Good fathers essential to having healthy, well-balanced children, primate research finds

A recent study published in PLOS ONE has revealed that common marmosets born to responsive fathers have a greater likelihood of surviving during their first 30 days and are more likely to exhibit better weight gain after weaning from their mother’s milk. The study, carried out by a team of researchers at the University of Wisconsin-Madison, focused on the behaviors of 24 marmoset fathers toward recorded distress calls of infant marmosets.

According to the study, 60 percent of marmoset fathers responded to the distress calls by searching for their sources. The results showed that 87 percent of infant marmosets born to responsive fathers were able to survive their first 30 days, compared to only 45 percent of those born to inattentive fathers. Likewise, the research team has noted that young marmosets with responsive fathers gained weight at a faster pace than their counterparts with unresponsive fathers.

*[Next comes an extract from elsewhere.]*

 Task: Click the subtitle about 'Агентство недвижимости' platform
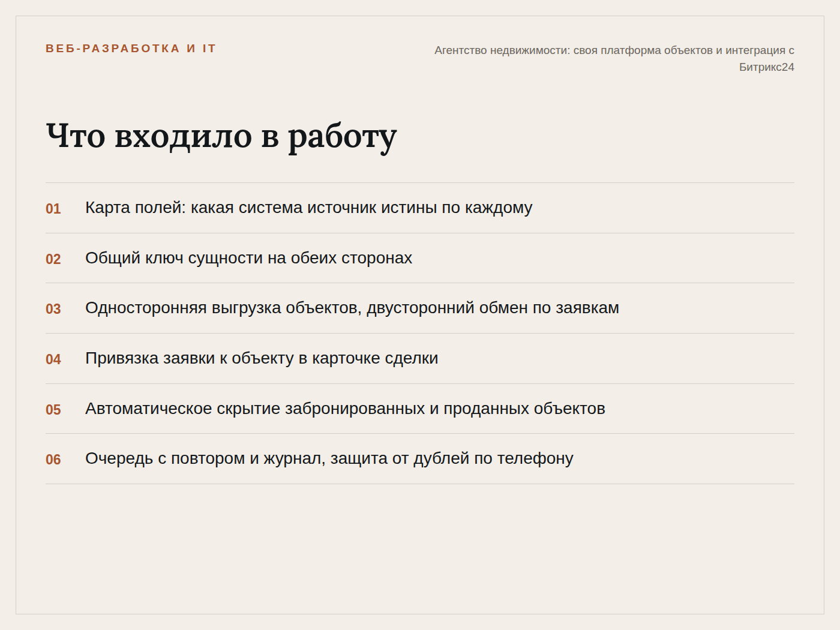(x=614, y=58)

The experts also observed that marmoset fathers take an active role in introducing baby marmosets to solid foods after weaning off their mother’s milk. According to the scientists, more responsive fathers appear to exert greater effort in transitioning their offspring from milk to solids. Researcher Dr. Toni Ziegler discussed that father marmosets appear to be do “food calls” to encourage the young to come over and taste the food they have. The expert noted that this relationship produced a better predictive weight gain.

“These are the fathers that are really motivated to take care of their offspring’s essential needs early on. And that shows in the step up the infants get. Meet their early, basic needs, and they’re likely to be better off. Whether that’s nature or nurture, and whether it’s something that gets passed down, those are the kind of questions we hope we’re able to work on down the road,” Dr. Ziegler has told Daily Mail online.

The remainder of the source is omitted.